Pumpkins are particularly popular at this time of the year, whether it is for cooking tasty meals or carving out faces to make spooky lanterns. In 2019, about 25 000 hectares across the European Union (EU) were devoted to cultivating them and other types of gourd. The EU Member States which produced the most pumpkins and gourds in 2019 were France (129 400 tonnes) and Spain (129 100 tonnes).
Source dataset: apro_cpsh1
The other main pumpkin producing Member States in 2019 were Germany (86 000 tonnes), Portugal (72 700 tonnes) and Poland (68 500 tonnes).
In 2019, the EU imported 31 100 tonnes of pumpkins, squash and gourds from abroad, 81% more than in 2012. The highest share of the imports in 2019 came from South Africa (17%), followed by Panama (11%), Morocco (10%), the United Kingdom and Argentina (9% each) as well as Brazil (8%).
Source dataset: DS-016890
In 2019, the EU exported 21 700 tonnes of pumpkins, squash and gourds outside the EU, 64% more than in 2012. These exports were mainly to the United Kingdom in 2019 (63%), followed by Switzerland (16%) and Israel (11%).
Among EU Member States, Spain exported the most pumpkins, squash and gourds to non-EU countries (36% of the extra-EU exports in volume) in 2019, closely followed by Portugal (30%), ahead of France (12%) and Greece (10%).
- The European Union (EU) includes 27 EU Member States. The United Kingdom left the European Union on 31 January 2020. Further information is published here.

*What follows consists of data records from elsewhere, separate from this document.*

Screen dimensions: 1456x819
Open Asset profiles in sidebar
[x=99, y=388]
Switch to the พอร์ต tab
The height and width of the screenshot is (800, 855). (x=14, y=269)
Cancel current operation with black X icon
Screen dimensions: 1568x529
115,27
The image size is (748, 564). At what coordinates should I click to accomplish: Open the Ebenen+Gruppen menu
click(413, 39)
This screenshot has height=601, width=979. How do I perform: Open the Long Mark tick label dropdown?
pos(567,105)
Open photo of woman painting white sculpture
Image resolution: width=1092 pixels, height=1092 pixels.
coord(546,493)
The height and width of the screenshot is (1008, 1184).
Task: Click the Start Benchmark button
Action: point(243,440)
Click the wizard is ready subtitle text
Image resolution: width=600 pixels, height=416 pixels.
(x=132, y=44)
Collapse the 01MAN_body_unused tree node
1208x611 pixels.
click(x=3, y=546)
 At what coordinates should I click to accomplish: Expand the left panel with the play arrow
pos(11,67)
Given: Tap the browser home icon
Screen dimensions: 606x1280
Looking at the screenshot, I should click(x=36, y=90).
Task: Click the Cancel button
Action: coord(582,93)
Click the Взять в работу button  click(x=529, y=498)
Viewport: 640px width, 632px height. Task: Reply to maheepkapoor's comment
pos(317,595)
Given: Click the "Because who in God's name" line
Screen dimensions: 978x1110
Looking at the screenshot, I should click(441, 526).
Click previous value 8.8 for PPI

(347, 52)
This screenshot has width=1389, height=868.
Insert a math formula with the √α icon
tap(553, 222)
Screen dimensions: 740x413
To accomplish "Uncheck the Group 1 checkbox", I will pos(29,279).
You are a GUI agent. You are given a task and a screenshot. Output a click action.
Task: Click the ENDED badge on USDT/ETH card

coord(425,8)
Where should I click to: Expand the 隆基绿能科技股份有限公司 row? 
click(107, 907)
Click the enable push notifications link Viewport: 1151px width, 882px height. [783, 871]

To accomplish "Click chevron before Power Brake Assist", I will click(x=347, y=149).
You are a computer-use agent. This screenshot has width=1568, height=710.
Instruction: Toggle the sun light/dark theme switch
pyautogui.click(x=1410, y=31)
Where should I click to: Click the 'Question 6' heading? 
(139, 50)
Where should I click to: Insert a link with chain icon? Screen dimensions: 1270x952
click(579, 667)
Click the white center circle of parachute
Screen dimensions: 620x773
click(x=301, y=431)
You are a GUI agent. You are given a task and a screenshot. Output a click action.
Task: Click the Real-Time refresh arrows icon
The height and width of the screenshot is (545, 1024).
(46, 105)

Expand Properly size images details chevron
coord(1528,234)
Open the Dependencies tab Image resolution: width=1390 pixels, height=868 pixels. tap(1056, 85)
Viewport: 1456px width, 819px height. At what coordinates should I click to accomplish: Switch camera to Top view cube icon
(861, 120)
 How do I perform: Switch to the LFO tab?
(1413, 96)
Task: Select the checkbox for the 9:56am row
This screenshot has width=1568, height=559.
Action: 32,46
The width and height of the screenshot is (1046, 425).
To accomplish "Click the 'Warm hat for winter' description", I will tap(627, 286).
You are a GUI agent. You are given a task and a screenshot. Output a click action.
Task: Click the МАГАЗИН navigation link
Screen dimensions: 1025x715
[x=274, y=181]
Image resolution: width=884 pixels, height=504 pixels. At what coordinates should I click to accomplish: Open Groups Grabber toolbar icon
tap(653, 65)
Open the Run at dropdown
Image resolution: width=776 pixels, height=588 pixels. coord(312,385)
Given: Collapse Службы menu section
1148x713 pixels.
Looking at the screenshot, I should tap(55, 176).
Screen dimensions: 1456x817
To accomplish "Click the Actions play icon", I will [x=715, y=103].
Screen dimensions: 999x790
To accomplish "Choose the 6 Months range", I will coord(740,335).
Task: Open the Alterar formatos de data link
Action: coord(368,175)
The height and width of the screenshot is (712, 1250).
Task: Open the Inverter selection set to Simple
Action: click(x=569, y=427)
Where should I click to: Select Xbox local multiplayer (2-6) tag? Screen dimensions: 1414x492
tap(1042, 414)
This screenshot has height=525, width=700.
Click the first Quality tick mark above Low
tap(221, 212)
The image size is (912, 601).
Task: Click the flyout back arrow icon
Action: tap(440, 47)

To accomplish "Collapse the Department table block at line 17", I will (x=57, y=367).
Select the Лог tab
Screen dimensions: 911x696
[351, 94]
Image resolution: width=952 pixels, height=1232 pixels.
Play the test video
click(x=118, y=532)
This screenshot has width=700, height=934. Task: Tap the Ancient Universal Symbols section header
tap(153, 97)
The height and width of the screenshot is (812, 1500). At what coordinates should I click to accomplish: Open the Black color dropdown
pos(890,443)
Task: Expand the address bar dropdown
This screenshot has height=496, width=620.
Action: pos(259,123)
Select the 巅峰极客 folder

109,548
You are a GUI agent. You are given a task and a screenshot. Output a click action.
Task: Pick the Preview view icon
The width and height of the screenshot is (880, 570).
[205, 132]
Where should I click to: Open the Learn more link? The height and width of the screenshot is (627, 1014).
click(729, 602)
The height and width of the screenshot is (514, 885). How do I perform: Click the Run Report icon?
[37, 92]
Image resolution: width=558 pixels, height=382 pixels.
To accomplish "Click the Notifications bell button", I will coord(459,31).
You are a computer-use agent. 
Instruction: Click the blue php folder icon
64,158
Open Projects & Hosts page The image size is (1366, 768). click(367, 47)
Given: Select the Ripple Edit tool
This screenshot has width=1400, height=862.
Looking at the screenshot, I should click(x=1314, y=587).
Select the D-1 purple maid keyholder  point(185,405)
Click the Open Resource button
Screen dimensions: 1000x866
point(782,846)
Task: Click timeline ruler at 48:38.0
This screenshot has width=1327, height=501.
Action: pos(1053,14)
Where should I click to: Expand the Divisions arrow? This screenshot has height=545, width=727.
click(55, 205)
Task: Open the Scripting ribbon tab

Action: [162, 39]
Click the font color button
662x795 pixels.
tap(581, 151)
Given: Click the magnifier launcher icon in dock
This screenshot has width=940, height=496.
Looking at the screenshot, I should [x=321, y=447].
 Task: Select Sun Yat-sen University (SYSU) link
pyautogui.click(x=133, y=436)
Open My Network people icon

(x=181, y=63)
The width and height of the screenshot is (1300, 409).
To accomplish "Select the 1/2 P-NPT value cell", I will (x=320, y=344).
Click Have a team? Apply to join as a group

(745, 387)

- The EU27 data reflect the political change in the EU composition so the UK is considered as an extra-EU partner country for the EU27. However, the UK is still part of the internal market until the end of the transitory period, meaning that data on trade with the UK are still based on statistical concepts applicable to trade between the EU Member States. As a consequence, while imports from any other extra-EU27 trade partner are grouped by country of origin, the UK data reflect country of consignment. In practice this means that the goods imported by the EU27 from the UK were physically transported from the UK but part of these goods could have been of other origin than the UK. For this reason data on trade with the UK are not fully comparable with data on trade with other extra-EU27 trade partners.